おそらく睡眠時間を削って準備していたのだろう。それにいつもの生意気さが嘘のようにあどけない寝顔を見ていると心が温かくなるのは否定できなかった。

こうなってはこの娘の扱いをちゃんと考えないといけない、とやがて母になる女性は思った。何よりも国王のお墨付きが出たのだ。ちょっとやそっとのことで追い出すわけにもいかない。それに、夫人自身の少女への反発心も、今夜の出来事でまた一段と弱まっていた。

(でも、問題はまだある)

結婚が上手く行くと決まったわけではまだなかった。最大の難関は夫となるキャンセル公爵にあった。

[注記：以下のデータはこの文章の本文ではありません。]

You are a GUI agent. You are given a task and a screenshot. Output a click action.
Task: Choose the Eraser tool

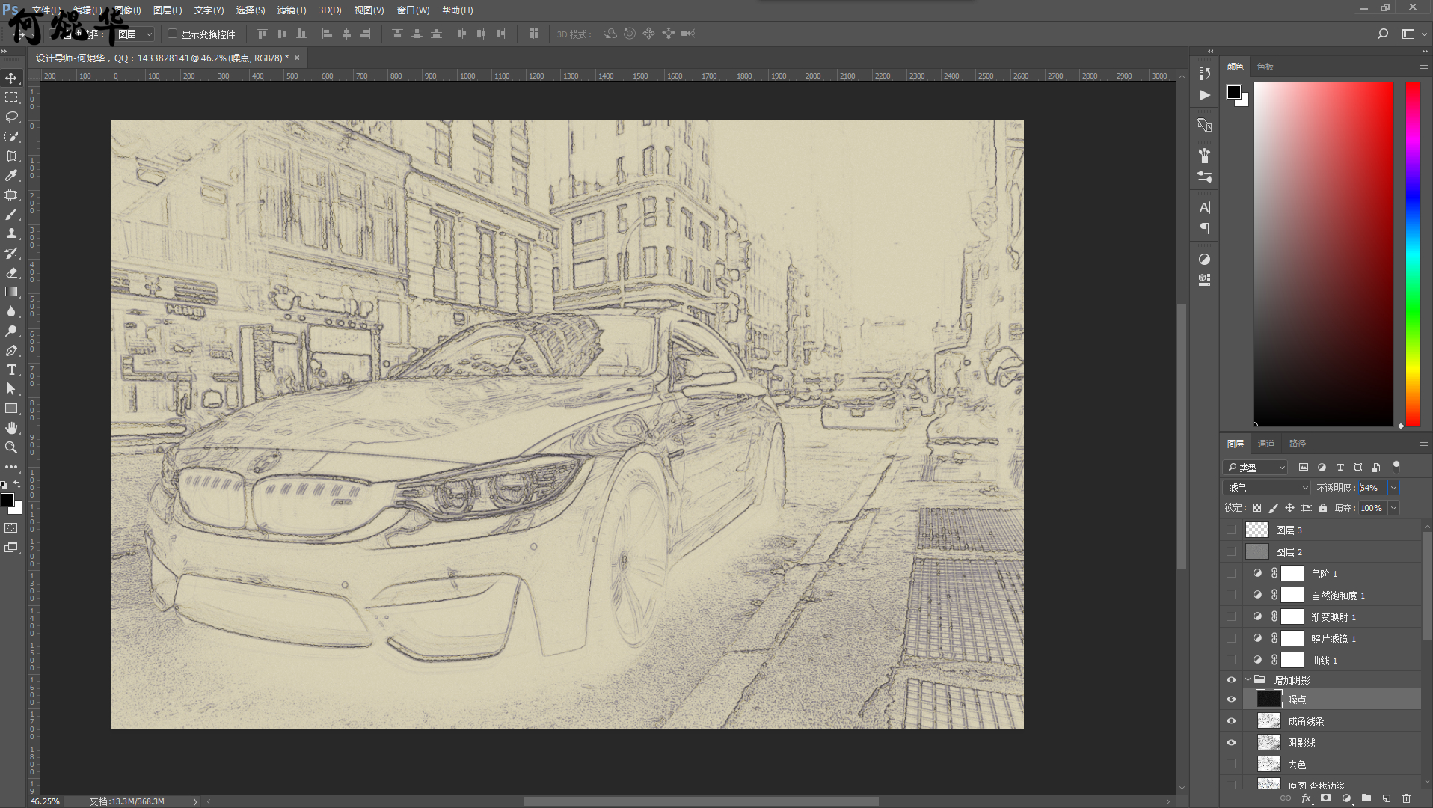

セイと直接会ったことも数えるほどしかなく、妻となる少女にまるで関心を示さない息子をどうすればいいのか、母親にはわからずにいた。結婚は当事者同士だけの問題ではないのかもしれないが、しかし、結局一番重要なところは当事者にしか決められないものなのだろう。

(あとは2人でなんとかしてもらうしかないのかしら)

そう思ってから、キャンセル夫人は腰を浮かせて、セイの隣へと移動した。何故かはわからないが、そうしたくなったのだ。相変わらず眠ったままの少女と肩を並べて、夫人は馬車の振動をいつになく心地よいものに感じ、悩み事はひとまず忘れることにした。